TEXT BLOCK:
**********

The financial crisis was a decade ago, and many Americans have recovered. At the peak of the economic downturn, more than 30 percent of American homeowners owed lenders more than the value of their homes. Now, that number has finally dropped to under 10 percent.
However, millions are still reeling from aftershocks of the housing crisis: Nearly 4.5 million homeowners are underwater on their mortgages, according to a new report from Zillow.
Click to read more about which states are still being hit hard by the foreclosure crisis.
In the late 2000s, the housing bubble burst sent home values into a freefall, with the typical U.S. home losing more than a quarter of its value when the market crashed, sending millions of homeowners into negative equity.
The situation is improving, but the outlook can appear bleak for Americans with underwater mortgages. Relief can be found with some options that exist for homeowners to avoid foreclosure:
- Stay and pay: Don’t continue to throw money at a bad investment, but if the sense of obligation pulls you, you can continue to pay your mortgage bill month after month in the hope that your situation improves.
- Consider a short sale: The goal is to get out of your home quickly and for the bank to forgive remaining debt. Homeowners should be prepared to sell their houses for a lower price than they paid for it.
- Walk away: Only pull this strategic default card if you’re prepared for the consequences of a drop in credit score, a credit report blemish and guaranteed difficulty in securing a future loan.
- Refinance your home: A lower interest rate and lower monthly payment through refinancing your mortgage might give you the relief you need in the short and long term.

**********

INSTRUCTIONS FOR THE TASK:
Please carry on the text about underwater mortgages from the point where it stops. You can leave the entries aside; nothing here depends on them.

**********

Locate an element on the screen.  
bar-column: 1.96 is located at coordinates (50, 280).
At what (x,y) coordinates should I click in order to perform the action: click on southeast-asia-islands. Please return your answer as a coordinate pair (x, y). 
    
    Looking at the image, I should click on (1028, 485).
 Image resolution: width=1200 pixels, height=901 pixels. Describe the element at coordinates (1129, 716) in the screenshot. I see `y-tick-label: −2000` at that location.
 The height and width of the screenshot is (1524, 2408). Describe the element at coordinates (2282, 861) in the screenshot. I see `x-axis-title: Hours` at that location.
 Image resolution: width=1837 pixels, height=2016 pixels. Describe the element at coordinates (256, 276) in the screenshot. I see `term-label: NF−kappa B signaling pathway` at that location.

**********

RESULT FOR THIS TASK:
- Get a deed in lieu of foreclosure: This allows you to give the house to the lender and avoid foreclosure proceedings altogether. Chief among the benefits is that you are immediately released from most or all indebtedness associated with the defaulted loan and your credit suffers less.
- Get a reverse mortgage: Available to individuals ages 62 and older, eligible homeowners can access a portion of their home equity by borrowing against it. Seniors can take the money in a lump sum, receive monthly payments, draw on it like a line of credit or use any combination of the three. The homeowner’s obligation to repay the loan is deferred until the homeowner dies or the home is sold.
- Home loan modification: With a loan modification, lenders lower the interest rate and payment, either temporarily or permanently. It is also fairly common for lenders to extend the term of the loan or to allow borrowers to make up missed payments by tacking them on to the end of the loan or spreading them out over the remaining loan.
The best option to avoid foreclosure is to stay ahead of your bills, if possible. Research government mortgage assistance agencies like Home Affordable Refinance Program (HARP), Hardest Hit Fund (HHF) and Department of Housing and Urban Development (HUD) for free guidance on how to prevent a foreclosure.